By Wilson Wongso, Steven Limcorn and AI-Research.id team
June 1, 2021
Models
Name | Description | Author | Link |
---|---|---|---|
Indo RoBERTa Emotion Classifier | Indo RoBERTa Emotion Classifier is emotion classifier based on Indo-roberta model. It was trained on the trained on IndoNLU EmoT dataset. The model used was Indo-roberta and was transfer-learned to an emotion classifier model. Based from the IndoNLU bencmark, the model achieve an f1-macro of 72.05%, accuracy of 71.81%, precision of 72.47% and recall of 71.94%. | Steven Limcorn | HuggingFace |
Indonesian RoBERTa Base Sentiment Classifier | Indonesian RoBERTa Base Sentiment Classifier is a sentiment-text-classification model based on the RoBERTa model. The model was originally the pre-trained Indonesian RoBERTa Base model, which is then fine-tuned on indonlu’s SmSA dataset consisting of Indonesian comments and reviews. | Wilson Wongso | HuggingFace |
Datasets
Name | Description | Author | Link |
---|---|---|---|
HoASA | An aspect-based sentiment analysis dataset consisting of hotel reviews collected from the hotel aggregator platform, AiryRooms.
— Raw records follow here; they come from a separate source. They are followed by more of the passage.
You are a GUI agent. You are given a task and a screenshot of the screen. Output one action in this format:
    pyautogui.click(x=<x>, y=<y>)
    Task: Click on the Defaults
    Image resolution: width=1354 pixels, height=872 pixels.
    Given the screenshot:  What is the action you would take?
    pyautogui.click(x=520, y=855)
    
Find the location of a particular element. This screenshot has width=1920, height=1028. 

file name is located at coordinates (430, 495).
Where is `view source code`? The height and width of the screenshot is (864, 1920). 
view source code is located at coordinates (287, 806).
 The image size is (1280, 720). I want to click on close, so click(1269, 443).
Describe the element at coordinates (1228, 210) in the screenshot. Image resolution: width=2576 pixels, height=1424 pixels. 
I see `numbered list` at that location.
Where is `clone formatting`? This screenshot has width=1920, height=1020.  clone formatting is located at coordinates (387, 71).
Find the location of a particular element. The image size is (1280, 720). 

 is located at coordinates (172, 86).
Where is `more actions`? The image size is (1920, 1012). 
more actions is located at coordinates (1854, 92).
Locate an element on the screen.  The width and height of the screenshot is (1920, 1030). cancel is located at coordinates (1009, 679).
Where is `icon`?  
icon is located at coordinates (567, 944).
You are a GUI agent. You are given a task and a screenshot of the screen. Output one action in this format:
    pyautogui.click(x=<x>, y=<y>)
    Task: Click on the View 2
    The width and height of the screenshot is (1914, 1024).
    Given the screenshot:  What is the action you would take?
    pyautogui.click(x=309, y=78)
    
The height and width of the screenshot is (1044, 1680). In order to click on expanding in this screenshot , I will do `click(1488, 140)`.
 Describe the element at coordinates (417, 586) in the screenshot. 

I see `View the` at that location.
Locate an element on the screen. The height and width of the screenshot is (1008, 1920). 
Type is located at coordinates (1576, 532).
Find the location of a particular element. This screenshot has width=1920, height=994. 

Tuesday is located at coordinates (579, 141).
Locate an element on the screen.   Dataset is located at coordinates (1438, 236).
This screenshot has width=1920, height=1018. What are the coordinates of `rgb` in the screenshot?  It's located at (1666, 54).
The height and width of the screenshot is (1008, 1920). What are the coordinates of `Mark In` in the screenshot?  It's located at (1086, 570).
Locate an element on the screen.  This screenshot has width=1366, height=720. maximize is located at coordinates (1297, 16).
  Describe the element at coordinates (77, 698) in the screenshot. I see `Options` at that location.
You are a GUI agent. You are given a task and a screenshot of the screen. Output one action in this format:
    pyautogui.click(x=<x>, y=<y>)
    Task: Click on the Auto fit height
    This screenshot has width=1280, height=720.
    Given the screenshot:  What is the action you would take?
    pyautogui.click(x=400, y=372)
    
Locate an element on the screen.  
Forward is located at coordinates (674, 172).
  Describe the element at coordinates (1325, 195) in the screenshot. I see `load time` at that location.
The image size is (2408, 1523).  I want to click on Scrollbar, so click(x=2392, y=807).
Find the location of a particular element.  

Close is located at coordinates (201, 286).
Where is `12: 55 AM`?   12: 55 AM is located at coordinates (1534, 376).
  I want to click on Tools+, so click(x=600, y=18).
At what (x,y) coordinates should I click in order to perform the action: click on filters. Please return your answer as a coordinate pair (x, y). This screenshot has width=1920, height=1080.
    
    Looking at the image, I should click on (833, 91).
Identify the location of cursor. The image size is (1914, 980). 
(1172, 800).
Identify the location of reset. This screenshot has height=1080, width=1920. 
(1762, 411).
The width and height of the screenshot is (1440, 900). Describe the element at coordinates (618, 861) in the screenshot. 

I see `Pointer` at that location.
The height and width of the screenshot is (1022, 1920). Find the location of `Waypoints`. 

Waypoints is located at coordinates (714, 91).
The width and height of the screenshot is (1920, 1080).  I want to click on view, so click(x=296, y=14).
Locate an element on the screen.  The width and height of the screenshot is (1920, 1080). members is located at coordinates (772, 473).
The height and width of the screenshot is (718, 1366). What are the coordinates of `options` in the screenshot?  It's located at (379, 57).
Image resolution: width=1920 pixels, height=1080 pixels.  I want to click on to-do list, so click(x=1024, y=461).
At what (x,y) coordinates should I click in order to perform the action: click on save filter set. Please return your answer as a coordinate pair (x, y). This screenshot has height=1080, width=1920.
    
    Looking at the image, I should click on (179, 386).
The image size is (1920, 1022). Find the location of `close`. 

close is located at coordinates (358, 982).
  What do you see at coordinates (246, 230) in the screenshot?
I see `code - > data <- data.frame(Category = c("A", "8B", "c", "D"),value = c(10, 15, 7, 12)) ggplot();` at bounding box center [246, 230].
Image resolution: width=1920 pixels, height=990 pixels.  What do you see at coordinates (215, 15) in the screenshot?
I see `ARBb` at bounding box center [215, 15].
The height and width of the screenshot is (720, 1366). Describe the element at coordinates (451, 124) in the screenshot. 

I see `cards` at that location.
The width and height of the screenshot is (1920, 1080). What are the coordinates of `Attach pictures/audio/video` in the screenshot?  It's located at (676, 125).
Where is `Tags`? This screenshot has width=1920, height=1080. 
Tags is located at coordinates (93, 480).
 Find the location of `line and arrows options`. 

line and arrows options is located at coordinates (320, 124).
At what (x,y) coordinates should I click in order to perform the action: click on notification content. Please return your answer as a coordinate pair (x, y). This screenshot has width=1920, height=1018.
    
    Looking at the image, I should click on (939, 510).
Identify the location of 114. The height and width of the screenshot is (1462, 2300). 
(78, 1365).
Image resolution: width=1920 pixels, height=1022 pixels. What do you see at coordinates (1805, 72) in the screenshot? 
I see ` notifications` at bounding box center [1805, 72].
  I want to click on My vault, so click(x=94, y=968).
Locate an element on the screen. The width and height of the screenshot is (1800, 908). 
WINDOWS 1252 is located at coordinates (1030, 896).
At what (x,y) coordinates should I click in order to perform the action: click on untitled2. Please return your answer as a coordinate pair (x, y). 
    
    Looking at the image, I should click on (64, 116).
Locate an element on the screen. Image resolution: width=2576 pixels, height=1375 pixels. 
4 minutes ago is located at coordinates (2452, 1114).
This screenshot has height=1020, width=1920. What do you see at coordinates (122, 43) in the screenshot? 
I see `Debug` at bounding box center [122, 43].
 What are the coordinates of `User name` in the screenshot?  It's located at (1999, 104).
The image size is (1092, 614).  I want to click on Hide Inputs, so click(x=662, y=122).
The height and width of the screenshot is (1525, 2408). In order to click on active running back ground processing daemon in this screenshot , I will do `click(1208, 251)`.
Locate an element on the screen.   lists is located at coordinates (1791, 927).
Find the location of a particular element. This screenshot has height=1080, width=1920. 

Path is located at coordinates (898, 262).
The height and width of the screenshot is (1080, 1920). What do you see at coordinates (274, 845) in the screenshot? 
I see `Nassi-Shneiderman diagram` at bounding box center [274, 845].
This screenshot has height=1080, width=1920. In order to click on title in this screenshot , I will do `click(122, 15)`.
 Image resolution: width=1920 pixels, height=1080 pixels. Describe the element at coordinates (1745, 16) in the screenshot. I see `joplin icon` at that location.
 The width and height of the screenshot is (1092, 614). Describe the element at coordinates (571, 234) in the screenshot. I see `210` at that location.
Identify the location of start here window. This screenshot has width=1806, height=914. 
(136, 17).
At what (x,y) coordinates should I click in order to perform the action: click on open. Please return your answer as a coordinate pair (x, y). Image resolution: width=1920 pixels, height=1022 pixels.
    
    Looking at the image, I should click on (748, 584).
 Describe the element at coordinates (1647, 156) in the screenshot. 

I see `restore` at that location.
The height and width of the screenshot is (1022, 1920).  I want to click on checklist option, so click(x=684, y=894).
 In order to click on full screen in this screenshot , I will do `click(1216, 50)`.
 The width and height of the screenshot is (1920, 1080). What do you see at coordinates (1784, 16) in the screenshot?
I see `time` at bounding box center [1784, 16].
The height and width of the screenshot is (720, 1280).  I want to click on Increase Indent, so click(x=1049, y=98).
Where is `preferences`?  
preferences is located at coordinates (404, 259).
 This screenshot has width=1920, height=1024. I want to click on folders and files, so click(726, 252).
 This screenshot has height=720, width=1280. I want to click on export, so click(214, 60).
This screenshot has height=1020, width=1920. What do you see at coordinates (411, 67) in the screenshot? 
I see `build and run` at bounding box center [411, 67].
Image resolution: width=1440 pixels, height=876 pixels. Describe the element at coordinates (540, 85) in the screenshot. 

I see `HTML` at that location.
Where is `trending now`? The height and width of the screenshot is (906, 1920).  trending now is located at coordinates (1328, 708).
The dataset covers ten different aspects of hotel quality. Similar to the CASA dataset, each review is labeled with a single sentiment label for each aspect. There are four possible sentiment classes for each sentiment label: positive, negative, neutral, and positive-negative. The positivenegative label is given to a review that contains multiple sentiments of the same aspect but for different objects (e.g., cleanliness of bed and toilet). | A. N. Azhar, M. L. Khodra, and A. P. Sutiono | HuggingFace |
Indonesian Clickbait Headlines | The CLICK-ID dataset is a collection of Indonesian news headlines that was collected from 12 local online news publishers; detikNews, Fimela, Kapanlagi, Kompas, Liputan6, Okezone, Posmetro-Medan, Republika, Sindonews, Tempo, Tribunnews, and Wowkeren. | Andika William and Yunita Sari | HuggingFace |
CASA | An aspect-based sentiment analysis dataset consisting of around a thousand car reviews collected from multiple Indonesian online automobile platforms. The dataset covers six aspects of car quality. We define the task to be a multi-label classification task, where each label represents a sentiment for a single aspect with three possible values: positive, negative, and neutral. | Arfinda Ilmania, Abdurrahman, Samuel Cahyawijaya, Ayu Purwarianti | HuggingFace |
SmSA | This sentence-level sentiment analysis dataset is a collection of comments and reviews in Indonesian obtained from multiple online platforms. The text was crawled and then annotated by several Indonesian linguists to construct this dataset. There are three possible sentiments on the SmSA dataset: positive, negative, and neutral. | Ayu Purwarianti and Ida Ayu Putu Ari Crisdayanti | HuggingFace |
WReTE | The Wiki Revision Edits Textual Entailment dataset consists of 450 sentence pairs constructed from Wikipedia revision history. The dataset contains pairs of sentences and binary semantic relations between the pairs. The data are labeled as entailed when the meaning of the second sentence can be derived from the first one, and not entailed otherwise. | Ken Nabila Setya and Rahmad Mahendra | HuggingFace |
EmoT | An emotion classification dataset collected from the social media platform Twitter. The dataset consists of around 4000 Indonesian colloquial language tweets, covering five different emotion labels: anger, fear, happy, love, and sadness. | Mei Silviana Saputri, Rahmad Mahendra, and Mirna Adriani | HuggingFace |
SentiWS | This dataset add sentiment lexicons for 81 languages generated via graph propagation based on a knowledge graph–a graphical representation of real-world entities and the links between them. | Chen, Yanqing and Skiena, Steven | HuggingFace |
WiLI-2018 | WiLI-2018, the Wikipedia language identification benchmark dataset, contains 235000 paragraphs of 235 languages. The dataset is balanced and a train-test split is provided. | Thoma, Martin | HuggingFace |